Growing up in a family rooted five generations deep in photographic history I developed an appreciation for photography at an early age. Film photography was present throughout my life hanging on walls and stacked between pages on our coffee tables. My grandfather and great-grandfather taught me to appreciate the art of making a photograph with a 4x5 camera through their published book of William Faulkner's portraits.
This history, fiction, literature and photography continue to surround my own artistic practice. Studying photographers such as William Christenberry, Sally Mann and growing up down the street from Eggleston served to reinforce my romanticized view of the American South. Place, myth, folklore and romance surround my work. They are qualities derived as a product of my upbringing in the South, and serve to further my own understanding of home.
As I have embraced these characteristics I continue to use them as modes to process my own work. Using the myth as a lens to see landscapes I encounter my work attempts to cultivate the history that is psychologically embedded in a particular landscape while adding my own layer of fiction to a place. The act of merging fact and fiction helps to identify the interplay between these two constructs. In doing so, my work helps to familiarize me with the culture I am working within by creating an understanding of how actual and imagined histories shape a landscape and its inhabitants.

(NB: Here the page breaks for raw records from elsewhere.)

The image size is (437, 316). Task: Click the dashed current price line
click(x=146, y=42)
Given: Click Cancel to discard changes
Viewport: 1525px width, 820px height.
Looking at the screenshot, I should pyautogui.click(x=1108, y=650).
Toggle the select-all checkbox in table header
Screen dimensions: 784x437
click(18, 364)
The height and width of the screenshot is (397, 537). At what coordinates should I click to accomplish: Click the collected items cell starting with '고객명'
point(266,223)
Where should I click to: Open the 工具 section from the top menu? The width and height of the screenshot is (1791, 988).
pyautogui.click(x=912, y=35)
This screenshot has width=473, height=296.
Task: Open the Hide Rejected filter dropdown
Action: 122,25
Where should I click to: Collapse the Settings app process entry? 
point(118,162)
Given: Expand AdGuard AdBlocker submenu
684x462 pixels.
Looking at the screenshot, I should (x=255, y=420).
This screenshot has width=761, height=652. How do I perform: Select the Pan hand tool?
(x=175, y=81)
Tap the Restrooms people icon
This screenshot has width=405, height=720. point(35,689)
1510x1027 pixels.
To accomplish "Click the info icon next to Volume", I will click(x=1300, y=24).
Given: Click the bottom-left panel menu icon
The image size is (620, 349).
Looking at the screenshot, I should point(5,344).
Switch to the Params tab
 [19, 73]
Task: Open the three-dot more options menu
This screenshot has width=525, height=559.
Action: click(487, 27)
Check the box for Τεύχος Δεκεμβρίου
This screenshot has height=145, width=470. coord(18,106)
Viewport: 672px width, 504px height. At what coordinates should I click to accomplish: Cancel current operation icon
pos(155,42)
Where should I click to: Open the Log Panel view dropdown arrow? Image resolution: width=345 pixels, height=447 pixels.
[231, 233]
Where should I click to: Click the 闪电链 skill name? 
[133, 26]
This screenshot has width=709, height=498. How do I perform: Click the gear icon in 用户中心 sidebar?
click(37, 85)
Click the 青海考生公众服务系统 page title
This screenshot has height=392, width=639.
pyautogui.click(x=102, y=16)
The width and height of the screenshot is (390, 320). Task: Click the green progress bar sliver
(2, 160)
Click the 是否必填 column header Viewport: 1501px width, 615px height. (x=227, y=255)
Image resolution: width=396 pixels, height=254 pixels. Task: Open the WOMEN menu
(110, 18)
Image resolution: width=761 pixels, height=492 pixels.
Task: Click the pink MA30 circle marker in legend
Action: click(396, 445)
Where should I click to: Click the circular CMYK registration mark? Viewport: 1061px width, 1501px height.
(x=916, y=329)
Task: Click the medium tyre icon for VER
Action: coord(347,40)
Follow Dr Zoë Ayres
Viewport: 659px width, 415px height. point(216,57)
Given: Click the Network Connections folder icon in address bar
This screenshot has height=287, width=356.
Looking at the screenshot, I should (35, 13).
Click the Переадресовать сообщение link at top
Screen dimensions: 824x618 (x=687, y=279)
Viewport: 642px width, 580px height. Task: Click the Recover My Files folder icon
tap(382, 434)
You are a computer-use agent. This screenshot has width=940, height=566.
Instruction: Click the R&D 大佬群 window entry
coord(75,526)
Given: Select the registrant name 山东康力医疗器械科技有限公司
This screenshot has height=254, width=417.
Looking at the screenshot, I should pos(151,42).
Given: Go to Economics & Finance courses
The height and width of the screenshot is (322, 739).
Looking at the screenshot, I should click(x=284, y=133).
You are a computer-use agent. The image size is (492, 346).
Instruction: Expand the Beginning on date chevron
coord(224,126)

To a certain degree I envision myself as an author using the settings around me to construct a historical fiction. Pulling from history my work seeks to evoke certain occurrences and myths to create a new layer of fiction that is pertinent to the region in which I am working. Employing traditional techniques of documentation through the use of photographs, video, text and artifacts my work seeks to construct a new narrative that is an extension of both history and myth.